-- WHAT YOU SHOULD DO --
Could you duplicate every one of the records below line for line, without changing a single character?

-- THE DATA --

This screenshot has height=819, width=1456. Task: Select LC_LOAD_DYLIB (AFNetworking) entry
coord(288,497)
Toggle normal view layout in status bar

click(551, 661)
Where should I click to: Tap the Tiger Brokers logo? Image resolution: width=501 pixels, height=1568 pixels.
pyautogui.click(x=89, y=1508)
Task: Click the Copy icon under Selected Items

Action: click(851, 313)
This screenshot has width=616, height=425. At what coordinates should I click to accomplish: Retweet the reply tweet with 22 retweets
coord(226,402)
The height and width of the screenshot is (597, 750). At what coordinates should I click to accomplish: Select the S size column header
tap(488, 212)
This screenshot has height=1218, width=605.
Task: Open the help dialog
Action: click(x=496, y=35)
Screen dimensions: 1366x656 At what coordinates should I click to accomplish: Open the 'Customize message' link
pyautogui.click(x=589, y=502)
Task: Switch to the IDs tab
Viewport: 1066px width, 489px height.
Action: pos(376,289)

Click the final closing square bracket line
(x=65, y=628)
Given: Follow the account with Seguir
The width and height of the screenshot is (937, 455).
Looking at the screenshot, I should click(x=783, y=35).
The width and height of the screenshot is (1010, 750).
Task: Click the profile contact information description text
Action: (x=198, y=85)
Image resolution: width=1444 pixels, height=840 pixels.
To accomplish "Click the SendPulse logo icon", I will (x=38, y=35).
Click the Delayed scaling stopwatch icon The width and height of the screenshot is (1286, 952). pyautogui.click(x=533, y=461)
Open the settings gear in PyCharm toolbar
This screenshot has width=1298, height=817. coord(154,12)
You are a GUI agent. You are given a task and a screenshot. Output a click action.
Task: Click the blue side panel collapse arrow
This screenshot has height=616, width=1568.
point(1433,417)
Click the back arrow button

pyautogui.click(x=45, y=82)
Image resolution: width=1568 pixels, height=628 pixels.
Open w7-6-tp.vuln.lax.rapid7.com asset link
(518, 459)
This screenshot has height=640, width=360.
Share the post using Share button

-- RESPONSE BELOW --
This screenshot has height=819, width=1456. Task: Select LC_LOAD_DYLIB (AFNetworking) entry
coord(288,497)
Toggle normal view layout in status bar

click(551, 661)
Where should I click to: Tap the Tiger Brokers logo? Image resolution: width=501 pixels, height=1568 pixels.
pyautogui.click(x=89, y=1508)
Task: Click the Copy icon under Selected Items

Action: click(851, 313)
This screenshot has width=616, height=425. At what coordinates should I click to accomplish: Retweet the reply tweet with 22 retweets
coord(226,402)
The height and width of the screenshot is (597, 750). At what coordinates should I click to accomplish: Select the S size column header
tap(488, 212)
This screenshot has height=1218, width=605.
Task: Open the help dialog
Action: click(x=496, y=35)
Screen dimensions: 1366x656 At what coordinates should I click to accomplish: Open the 'Customize message' link
pyautogui.click(x=589, y=502)
Task: Switch to the IDs tab
Viewport: 1066px width, 489px height.
Action: pos(376,289)

Click the final closing square bracket line
(x=65, y=628)
Given: Follow the account with Seguir
The width and height of the screenshot is (937, 455).
Looking at the screenshot, I should click(x=783, y=35).
The width and height of the screenshot is (1010, 750).
Task: Click the profile contact information description text
Action: (x=198, y=85)
Image resolution: width=1444 pixels, height=840 pixels.
To accomplish "Click the SendPulse logo icon", I will (x=38, y=35).
Click the Delayed scaling stopwatch icon The width and height of the screenshot is (1286, 952). pyautogui.click(x=533, y=461)
Open the settings gear in PyCharm toolbar
This screenshot has width=1298, height=817. coord(154,12)
You are a GUI agent. You are given a task and a screenshot. Output a click action.
Task: Click the blue side panel collapse arrow
This screenshot has height=616, width=1568.
point(1433,417)
Click the back arrow button

pyautogui.click(x=45, y=82)
Image resolution: width=1568 pixels, height=628 pixels.
Open w7-6-tp.vuln.lax.rapid7.com asset link
(518, 459)
This screenshot has height=640, width=360.
Share the post using Share button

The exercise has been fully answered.